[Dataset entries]
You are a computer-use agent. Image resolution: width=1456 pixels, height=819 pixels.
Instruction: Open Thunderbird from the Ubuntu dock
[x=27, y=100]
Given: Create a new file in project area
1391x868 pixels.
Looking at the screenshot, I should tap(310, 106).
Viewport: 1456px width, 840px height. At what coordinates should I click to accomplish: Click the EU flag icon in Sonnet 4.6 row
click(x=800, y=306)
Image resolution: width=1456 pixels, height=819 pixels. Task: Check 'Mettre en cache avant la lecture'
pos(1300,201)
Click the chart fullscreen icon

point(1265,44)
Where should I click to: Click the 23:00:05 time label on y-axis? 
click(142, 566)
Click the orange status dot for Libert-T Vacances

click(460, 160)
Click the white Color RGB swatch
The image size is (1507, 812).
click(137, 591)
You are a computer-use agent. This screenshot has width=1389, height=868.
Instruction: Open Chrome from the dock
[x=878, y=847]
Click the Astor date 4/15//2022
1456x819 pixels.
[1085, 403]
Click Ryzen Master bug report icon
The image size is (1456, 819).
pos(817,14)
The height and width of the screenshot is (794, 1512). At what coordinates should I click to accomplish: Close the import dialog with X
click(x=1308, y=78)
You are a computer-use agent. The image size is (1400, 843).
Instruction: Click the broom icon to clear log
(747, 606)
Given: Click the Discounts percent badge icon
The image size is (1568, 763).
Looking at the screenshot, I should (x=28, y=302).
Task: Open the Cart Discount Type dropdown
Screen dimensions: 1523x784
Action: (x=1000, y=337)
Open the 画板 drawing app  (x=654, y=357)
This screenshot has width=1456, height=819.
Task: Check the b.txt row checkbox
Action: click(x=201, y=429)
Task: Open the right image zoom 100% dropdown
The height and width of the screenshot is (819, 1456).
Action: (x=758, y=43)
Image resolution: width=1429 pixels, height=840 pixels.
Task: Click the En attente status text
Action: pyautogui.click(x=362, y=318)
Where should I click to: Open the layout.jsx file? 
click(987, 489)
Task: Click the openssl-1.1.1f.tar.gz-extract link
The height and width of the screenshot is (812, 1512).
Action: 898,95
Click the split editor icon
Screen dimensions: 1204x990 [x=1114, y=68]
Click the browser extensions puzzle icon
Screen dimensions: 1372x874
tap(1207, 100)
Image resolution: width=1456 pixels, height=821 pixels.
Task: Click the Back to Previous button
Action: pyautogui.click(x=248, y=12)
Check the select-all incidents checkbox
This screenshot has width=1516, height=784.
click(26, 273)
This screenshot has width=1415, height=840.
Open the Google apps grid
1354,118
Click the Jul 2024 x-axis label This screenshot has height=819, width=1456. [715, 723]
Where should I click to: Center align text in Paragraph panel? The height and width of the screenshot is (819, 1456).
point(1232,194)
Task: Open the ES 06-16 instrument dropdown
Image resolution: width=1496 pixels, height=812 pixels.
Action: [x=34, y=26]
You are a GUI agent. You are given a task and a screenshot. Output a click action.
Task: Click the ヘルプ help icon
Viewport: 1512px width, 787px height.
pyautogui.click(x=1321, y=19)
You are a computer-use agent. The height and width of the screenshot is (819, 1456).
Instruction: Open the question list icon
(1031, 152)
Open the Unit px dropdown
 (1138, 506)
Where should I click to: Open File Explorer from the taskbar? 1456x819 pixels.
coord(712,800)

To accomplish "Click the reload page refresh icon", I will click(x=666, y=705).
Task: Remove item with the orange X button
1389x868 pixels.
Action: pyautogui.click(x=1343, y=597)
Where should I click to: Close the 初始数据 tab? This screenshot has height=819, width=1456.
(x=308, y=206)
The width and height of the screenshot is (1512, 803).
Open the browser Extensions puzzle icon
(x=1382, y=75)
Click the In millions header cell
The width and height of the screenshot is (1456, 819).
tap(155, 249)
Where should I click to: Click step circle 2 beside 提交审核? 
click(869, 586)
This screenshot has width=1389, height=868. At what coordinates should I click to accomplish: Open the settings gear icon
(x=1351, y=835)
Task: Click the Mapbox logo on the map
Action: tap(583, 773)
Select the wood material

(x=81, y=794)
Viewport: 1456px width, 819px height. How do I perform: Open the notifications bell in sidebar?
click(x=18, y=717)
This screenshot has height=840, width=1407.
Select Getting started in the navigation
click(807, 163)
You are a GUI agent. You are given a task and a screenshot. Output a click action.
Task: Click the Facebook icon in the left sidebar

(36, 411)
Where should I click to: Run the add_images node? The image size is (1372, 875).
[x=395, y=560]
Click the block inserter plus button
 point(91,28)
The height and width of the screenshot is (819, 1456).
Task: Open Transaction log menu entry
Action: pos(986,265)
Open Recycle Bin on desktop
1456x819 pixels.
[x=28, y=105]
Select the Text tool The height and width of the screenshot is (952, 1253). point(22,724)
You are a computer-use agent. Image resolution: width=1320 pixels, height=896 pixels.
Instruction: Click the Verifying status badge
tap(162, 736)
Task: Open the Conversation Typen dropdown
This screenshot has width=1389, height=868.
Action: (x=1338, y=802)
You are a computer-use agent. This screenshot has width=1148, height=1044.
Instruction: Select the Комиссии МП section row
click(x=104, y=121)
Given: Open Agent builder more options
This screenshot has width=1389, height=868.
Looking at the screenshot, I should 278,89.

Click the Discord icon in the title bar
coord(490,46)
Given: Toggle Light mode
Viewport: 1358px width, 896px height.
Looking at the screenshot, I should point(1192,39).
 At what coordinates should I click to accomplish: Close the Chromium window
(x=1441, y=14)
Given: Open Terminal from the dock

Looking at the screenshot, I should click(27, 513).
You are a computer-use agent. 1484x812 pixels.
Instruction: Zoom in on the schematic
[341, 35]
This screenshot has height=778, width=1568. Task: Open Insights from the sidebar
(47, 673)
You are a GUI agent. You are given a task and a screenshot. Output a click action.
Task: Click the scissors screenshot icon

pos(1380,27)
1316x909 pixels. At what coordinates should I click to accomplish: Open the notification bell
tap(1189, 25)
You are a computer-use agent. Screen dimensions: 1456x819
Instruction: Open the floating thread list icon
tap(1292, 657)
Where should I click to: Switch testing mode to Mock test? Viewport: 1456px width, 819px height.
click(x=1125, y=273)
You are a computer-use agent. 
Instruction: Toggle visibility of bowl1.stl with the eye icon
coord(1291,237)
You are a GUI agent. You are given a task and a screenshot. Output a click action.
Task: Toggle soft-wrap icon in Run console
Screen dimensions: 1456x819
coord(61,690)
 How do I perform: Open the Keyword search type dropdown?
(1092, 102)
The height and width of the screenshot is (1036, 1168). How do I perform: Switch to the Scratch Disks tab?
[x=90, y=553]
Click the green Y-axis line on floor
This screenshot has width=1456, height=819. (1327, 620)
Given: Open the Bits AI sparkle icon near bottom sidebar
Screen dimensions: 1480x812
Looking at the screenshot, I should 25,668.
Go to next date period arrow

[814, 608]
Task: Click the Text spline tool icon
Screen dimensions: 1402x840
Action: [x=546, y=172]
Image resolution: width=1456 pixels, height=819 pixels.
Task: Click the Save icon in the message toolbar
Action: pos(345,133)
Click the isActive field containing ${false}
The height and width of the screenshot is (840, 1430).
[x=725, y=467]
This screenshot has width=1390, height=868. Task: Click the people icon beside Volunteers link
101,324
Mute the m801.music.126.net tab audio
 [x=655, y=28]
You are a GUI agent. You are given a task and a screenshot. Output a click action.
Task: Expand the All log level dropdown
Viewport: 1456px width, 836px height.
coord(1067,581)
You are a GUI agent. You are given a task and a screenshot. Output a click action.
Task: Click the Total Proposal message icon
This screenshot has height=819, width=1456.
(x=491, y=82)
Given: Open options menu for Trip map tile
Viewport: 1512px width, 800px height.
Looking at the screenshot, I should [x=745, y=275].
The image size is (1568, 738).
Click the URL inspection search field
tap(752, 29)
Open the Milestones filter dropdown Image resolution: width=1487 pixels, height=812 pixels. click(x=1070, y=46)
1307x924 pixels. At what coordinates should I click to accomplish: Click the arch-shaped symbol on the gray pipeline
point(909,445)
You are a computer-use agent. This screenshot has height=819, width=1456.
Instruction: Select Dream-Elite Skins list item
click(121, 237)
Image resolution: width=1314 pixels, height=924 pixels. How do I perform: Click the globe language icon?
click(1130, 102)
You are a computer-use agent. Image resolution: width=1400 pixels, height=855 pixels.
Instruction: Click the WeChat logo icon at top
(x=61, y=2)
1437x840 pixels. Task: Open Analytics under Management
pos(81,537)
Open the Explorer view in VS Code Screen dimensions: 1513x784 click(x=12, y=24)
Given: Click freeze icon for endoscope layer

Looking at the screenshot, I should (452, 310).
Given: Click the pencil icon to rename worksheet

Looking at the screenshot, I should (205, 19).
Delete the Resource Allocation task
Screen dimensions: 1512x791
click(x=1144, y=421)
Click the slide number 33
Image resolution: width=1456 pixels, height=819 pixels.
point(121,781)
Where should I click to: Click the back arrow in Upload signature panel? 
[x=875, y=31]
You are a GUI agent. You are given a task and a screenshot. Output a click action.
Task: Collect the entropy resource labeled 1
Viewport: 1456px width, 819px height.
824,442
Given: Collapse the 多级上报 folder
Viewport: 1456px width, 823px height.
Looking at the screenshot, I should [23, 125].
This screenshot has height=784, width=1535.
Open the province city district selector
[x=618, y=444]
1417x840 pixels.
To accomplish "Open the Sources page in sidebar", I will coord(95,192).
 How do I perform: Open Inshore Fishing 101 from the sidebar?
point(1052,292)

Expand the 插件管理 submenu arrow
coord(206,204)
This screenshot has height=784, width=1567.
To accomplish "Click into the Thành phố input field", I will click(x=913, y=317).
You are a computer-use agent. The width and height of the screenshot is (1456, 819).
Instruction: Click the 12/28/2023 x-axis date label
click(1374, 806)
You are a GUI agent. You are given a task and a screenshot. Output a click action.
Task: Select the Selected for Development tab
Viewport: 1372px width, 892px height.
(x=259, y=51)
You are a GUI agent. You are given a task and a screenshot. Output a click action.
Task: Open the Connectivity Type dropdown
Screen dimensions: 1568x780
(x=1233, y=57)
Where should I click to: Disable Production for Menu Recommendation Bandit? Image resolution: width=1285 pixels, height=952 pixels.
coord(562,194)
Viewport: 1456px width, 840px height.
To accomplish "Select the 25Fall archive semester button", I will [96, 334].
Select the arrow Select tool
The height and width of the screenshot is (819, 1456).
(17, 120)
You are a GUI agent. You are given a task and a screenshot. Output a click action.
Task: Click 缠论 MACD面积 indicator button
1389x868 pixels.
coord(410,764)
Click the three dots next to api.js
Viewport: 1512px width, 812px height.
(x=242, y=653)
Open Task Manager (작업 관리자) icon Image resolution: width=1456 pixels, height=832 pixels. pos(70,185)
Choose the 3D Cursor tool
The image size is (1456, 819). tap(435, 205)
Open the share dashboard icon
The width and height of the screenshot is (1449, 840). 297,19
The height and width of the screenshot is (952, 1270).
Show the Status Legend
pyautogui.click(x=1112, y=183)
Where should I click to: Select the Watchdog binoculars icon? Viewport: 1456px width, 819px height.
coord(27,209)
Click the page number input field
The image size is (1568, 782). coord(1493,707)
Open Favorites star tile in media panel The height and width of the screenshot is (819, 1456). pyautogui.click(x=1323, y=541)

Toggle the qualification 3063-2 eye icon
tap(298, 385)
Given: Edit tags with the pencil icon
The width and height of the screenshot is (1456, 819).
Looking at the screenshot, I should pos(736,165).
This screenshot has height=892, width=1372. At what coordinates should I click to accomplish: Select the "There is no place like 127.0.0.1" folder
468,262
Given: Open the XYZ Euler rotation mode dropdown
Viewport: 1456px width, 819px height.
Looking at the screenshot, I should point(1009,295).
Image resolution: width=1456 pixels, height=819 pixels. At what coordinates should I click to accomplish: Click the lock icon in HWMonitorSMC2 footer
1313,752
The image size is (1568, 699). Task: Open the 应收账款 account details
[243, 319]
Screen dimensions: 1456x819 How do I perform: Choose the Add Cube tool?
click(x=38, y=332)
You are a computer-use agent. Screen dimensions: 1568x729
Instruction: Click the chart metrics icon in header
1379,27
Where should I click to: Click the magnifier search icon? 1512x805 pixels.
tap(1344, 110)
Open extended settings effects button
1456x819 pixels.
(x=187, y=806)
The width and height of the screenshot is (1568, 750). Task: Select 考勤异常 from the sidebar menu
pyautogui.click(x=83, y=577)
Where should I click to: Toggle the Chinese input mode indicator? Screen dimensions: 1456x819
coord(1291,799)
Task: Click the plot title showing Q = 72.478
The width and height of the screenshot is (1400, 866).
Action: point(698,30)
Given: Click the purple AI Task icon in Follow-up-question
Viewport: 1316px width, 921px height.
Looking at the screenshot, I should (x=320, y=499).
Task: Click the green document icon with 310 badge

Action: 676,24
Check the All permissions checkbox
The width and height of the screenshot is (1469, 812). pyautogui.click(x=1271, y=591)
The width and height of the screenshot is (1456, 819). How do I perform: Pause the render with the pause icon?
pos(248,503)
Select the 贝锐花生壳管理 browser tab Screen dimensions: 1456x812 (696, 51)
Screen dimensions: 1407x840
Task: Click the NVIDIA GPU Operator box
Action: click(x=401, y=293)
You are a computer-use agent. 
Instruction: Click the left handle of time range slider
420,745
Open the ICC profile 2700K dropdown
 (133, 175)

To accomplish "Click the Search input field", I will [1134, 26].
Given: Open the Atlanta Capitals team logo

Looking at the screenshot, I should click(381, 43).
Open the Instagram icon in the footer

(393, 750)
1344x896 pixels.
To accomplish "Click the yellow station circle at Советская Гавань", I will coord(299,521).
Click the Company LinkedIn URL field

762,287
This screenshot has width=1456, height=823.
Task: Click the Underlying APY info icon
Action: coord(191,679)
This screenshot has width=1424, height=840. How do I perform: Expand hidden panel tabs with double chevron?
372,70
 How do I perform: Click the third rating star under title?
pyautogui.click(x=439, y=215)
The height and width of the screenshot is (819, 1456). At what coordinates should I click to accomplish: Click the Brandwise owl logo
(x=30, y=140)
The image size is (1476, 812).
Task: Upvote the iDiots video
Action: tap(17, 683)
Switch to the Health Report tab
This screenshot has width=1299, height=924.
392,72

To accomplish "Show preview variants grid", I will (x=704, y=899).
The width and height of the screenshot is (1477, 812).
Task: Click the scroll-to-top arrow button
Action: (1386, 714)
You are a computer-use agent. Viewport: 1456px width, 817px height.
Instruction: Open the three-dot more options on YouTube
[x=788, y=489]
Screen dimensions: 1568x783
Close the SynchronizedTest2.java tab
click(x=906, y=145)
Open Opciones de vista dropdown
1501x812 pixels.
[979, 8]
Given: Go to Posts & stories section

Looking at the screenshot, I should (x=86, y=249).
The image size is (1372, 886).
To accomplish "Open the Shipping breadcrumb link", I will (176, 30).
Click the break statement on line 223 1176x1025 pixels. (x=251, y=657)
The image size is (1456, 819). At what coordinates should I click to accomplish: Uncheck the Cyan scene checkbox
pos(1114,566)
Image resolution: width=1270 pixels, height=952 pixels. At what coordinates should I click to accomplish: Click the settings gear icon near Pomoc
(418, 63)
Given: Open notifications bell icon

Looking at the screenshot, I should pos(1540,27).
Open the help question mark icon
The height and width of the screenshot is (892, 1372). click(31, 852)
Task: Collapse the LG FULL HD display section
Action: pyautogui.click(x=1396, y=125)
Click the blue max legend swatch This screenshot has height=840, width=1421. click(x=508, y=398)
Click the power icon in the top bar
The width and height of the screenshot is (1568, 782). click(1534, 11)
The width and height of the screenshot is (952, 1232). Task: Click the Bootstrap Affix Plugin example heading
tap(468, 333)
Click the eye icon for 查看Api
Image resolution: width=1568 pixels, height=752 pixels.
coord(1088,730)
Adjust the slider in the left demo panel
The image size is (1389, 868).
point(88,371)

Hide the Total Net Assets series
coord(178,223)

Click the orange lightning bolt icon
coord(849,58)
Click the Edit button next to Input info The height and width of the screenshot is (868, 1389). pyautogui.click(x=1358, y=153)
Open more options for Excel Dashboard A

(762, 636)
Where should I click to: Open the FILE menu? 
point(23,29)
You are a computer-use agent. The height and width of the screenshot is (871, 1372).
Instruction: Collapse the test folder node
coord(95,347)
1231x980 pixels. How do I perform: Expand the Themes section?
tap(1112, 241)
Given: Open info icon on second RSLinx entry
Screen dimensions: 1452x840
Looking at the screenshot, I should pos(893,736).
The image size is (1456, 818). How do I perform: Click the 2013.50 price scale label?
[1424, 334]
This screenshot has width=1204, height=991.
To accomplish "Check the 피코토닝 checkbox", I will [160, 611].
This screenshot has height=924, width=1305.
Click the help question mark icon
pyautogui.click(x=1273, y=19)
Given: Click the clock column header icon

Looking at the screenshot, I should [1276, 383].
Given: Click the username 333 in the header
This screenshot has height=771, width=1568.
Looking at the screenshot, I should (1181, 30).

> **WHAT YOU NEED TO DO**
Search the data above for the string "swatch" and report each line that holds it.

> **WORKED SOLUTION**
Click the white Color RGB swatch
Click the blue max legend swatch This screenshot has height=840, width=1421. click(x=508, y=398)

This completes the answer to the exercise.